Following up on my post commenting on Prof Bob Pettit’s life and accomplishments, I have scanned a few photos from 1994 that I took in a Cancer Research Institute (CRI) lab.
A few things stand out from the lab: (1) the absolute focus on bioassay-guided isolation and (2) Kupchan-type partitions followed by Sephadex LH-20 chromatography using a variety of solvent systems.
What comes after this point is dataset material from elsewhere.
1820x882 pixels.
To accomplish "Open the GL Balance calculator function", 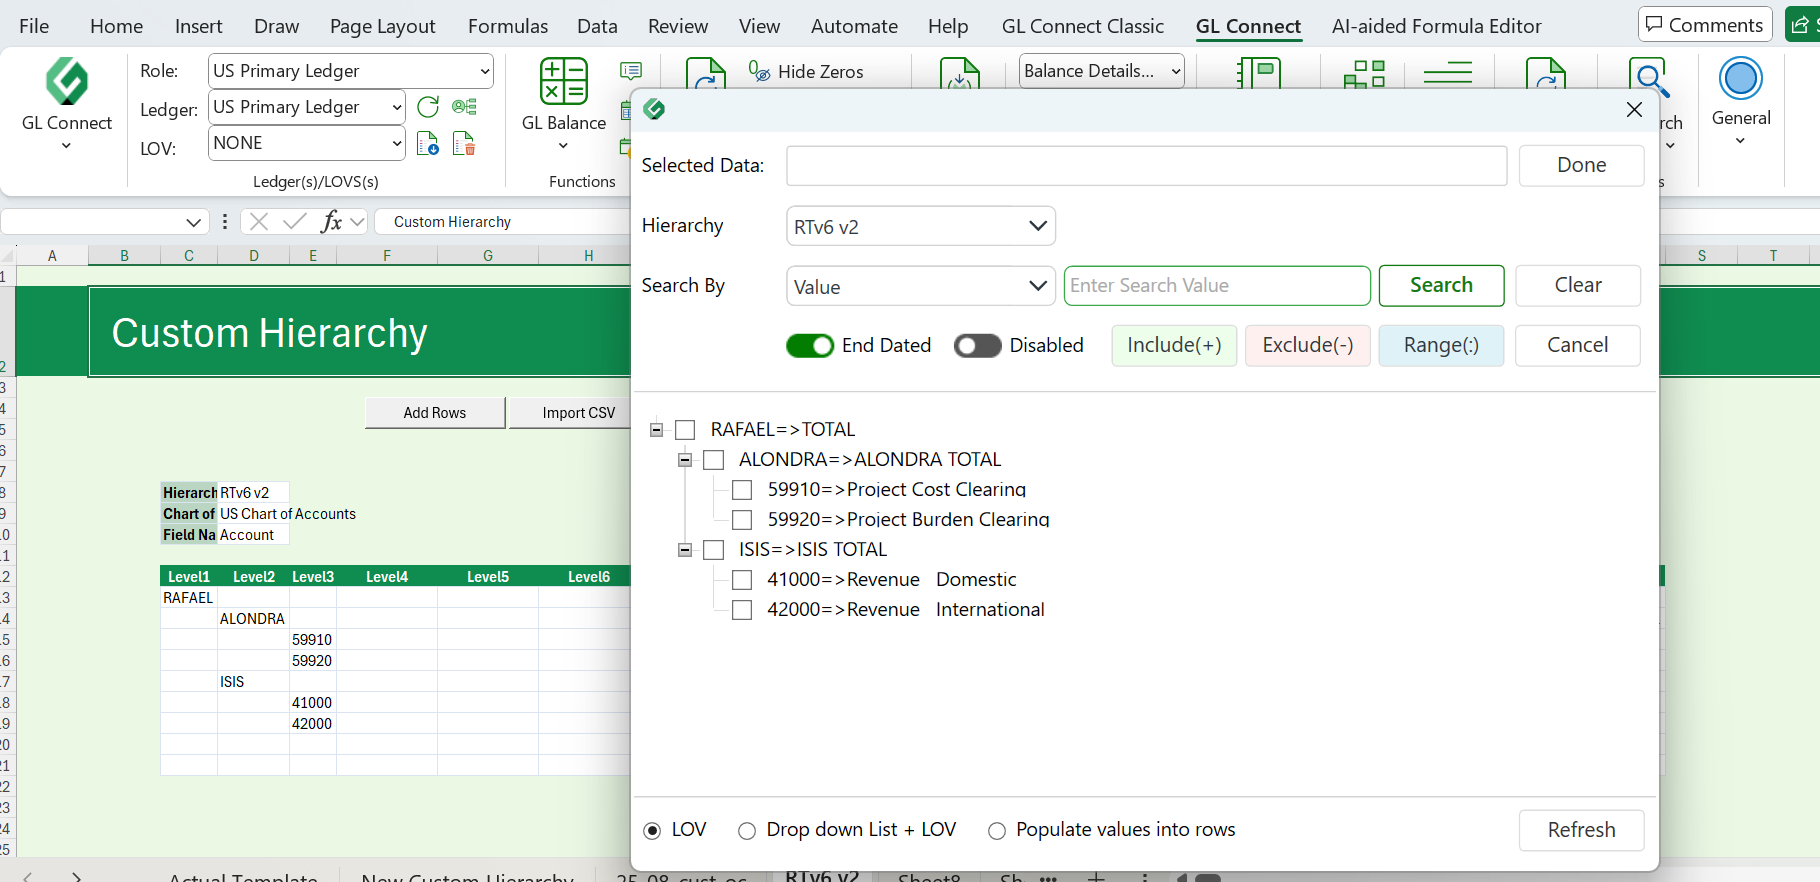I will 563,82.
For example, see the isolation of cephalostatins 10 and 11 from a 1994 JNP paper: solvent partitioning, followed by Sephadex LH-20 columns eluting with (1) MeOH, (2) CH2Cl2-MeOH [3:2], (3) hexane-toluene-MeOH [3:1:1], (4) hexane-iPrOH-MeOH [8:1:1], and (5) hexane-CH2Cl2-MeOH [5:1:1], with the last step being reversed-phase HPLC.
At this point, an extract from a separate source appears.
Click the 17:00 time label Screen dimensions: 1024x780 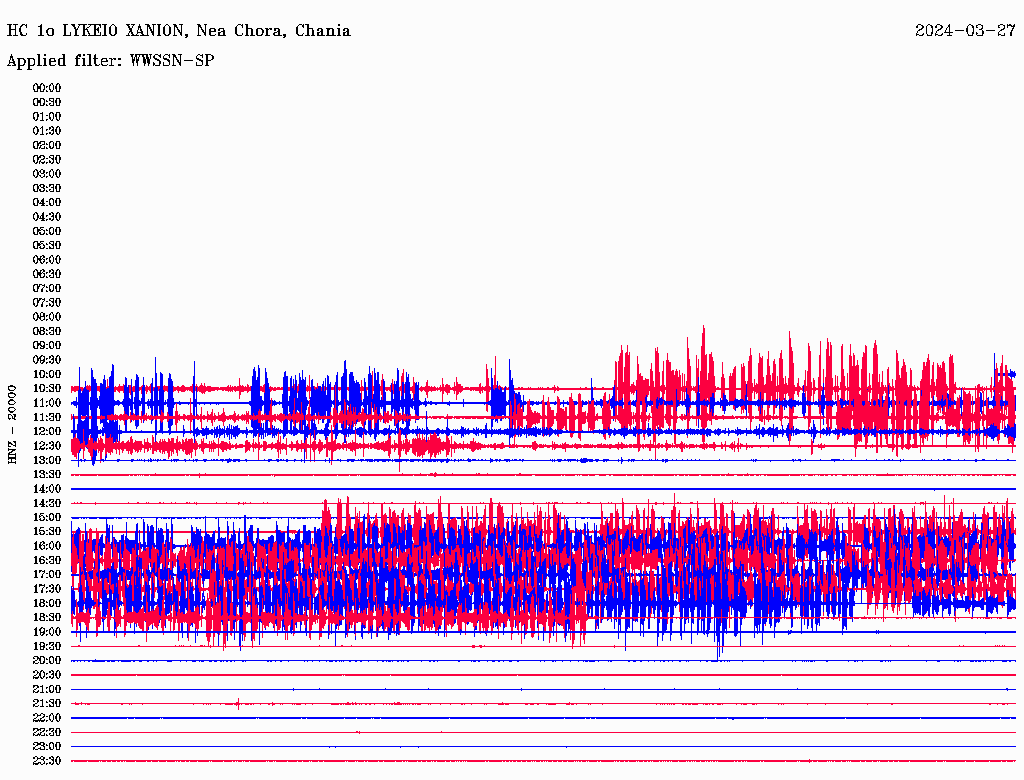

Having this type of steely focus on bioassay-guided isolation, really helped to lay the groundwork for my subsequent teams and I to be able to successfully biologically purify active compounds that account for the extract’s activity – even if it was not straightforward. I also remember a list of crystallisation solvents that Bob used to carry around with him. One started at the top and worked your way through the list until crystals were obtained that were suitable for structure confirmation using X-ray crystallography.